Sebenarnya kata Yudha, panggilan akrab Bambang Eryudhawan, meskipun tidak indah, pos polisi lama memiliki satu lantai dan mungil sehingga tidak mengganggu secara visual.Â
Pos tersebut rusak tertimpa pohon tumbang. "Fungsi pos polisi di taman ok saja, namun dimensi dan penampilannya koq jadi gitu sih," kata Yudha.
Sebagaimana www.news.detik.com, bagian atas bangunan baru bisa digunakan oleh masyarakat sebagai musholla.
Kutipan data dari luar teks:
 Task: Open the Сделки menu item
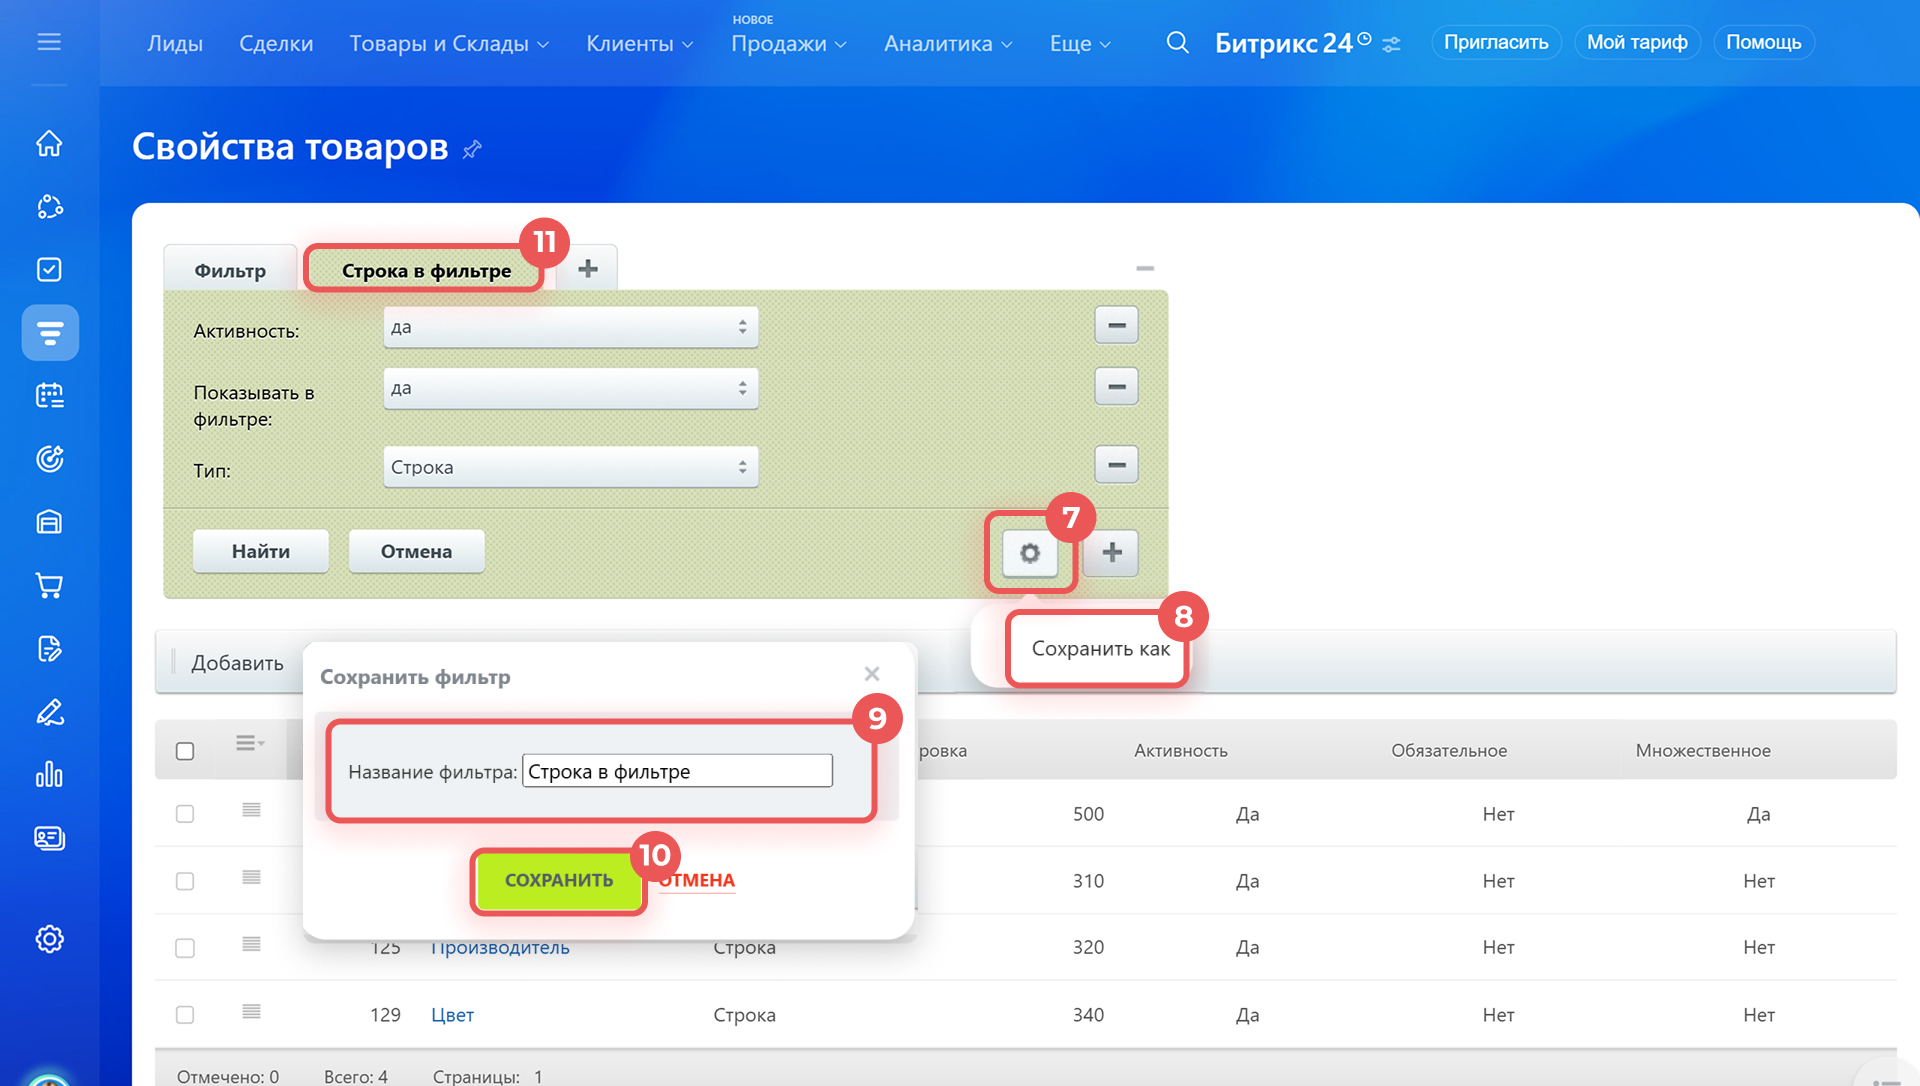(x=276, y=43)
Komentar lain muncul dari kalangan arsitek dan pemerhati sejarah. "Sebaiknya Pak Polisi dapat pembekalan dan pengetahuan dasar estetika serta bagaimana membangunan di kawasan pemugaran supaya tidak terjadi polusi visual. Lebih baik lagi didampingi oleh ahlinya," kata Pak Satrio SH.
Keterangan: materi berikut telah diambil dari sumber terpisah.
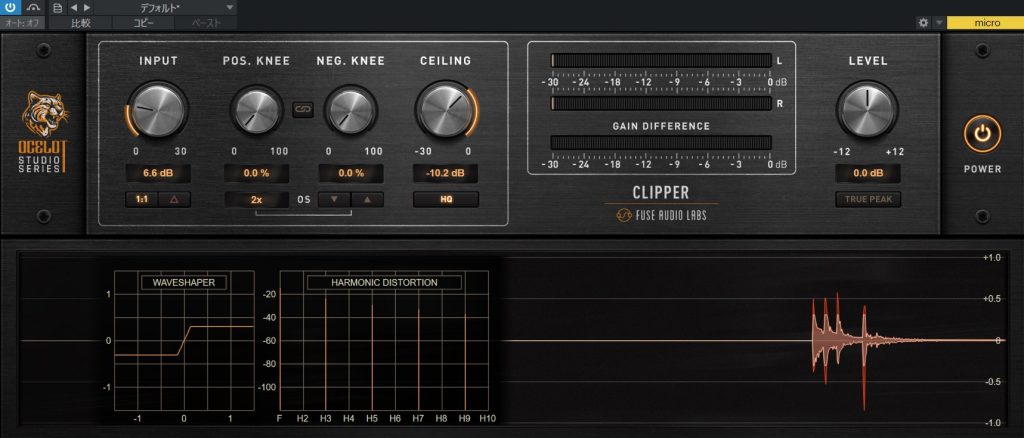
Task: Click the コピー copy button
Action: [x=142, y=21]
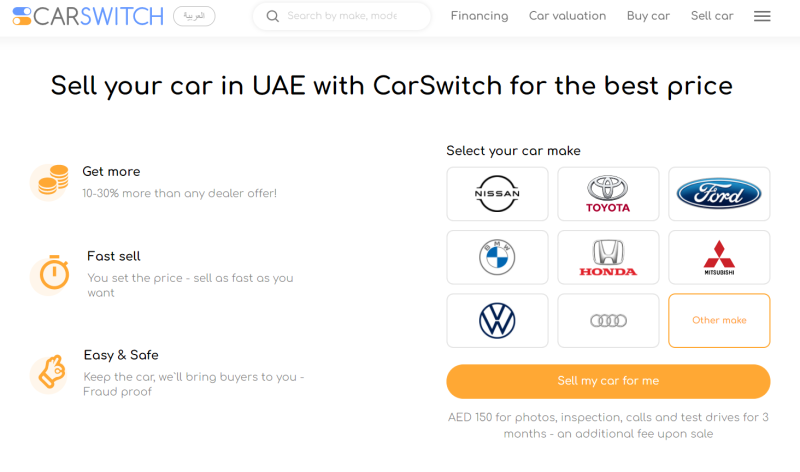800x472 pixels.
Task: Switch language with the Arabic toggle
Action: [194, 16]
Menurut Yudha lagi, jika dirancang dengan baik, bisa menjadi nilai tambah, khususnya untuk titik-titik yang memerlukan keindahan.
Sembarangan
Pos polisi di banyak tempat terkesan dibuat sembarangan. Di Bandung, kata Pak Achmad, banyak sekali pos polisi dibangun di pojok jalan, yang malah membahayakan pengendara dan mengganggu pejalan kaki. Juga merusak pemandangan secara visual.
Ditambahkan oleh Pak Dwi, di Pejaten depan Pejaten Village ada pos polisi permanen dari batu bata. Namun polisi malah mendirikan tenda di seberang. Akibatnya pos polisi kosong nggak kepake.
Keberadaan TGUPP (Tim Gubernur Untuk Percepatan Pembangunan) juga dipertanyakan sejumlah 'komentator' FB. Bahkan Pak Danang menulis guyonan, "Ambyar kotanya. Bahagia yang dapat proyeknya".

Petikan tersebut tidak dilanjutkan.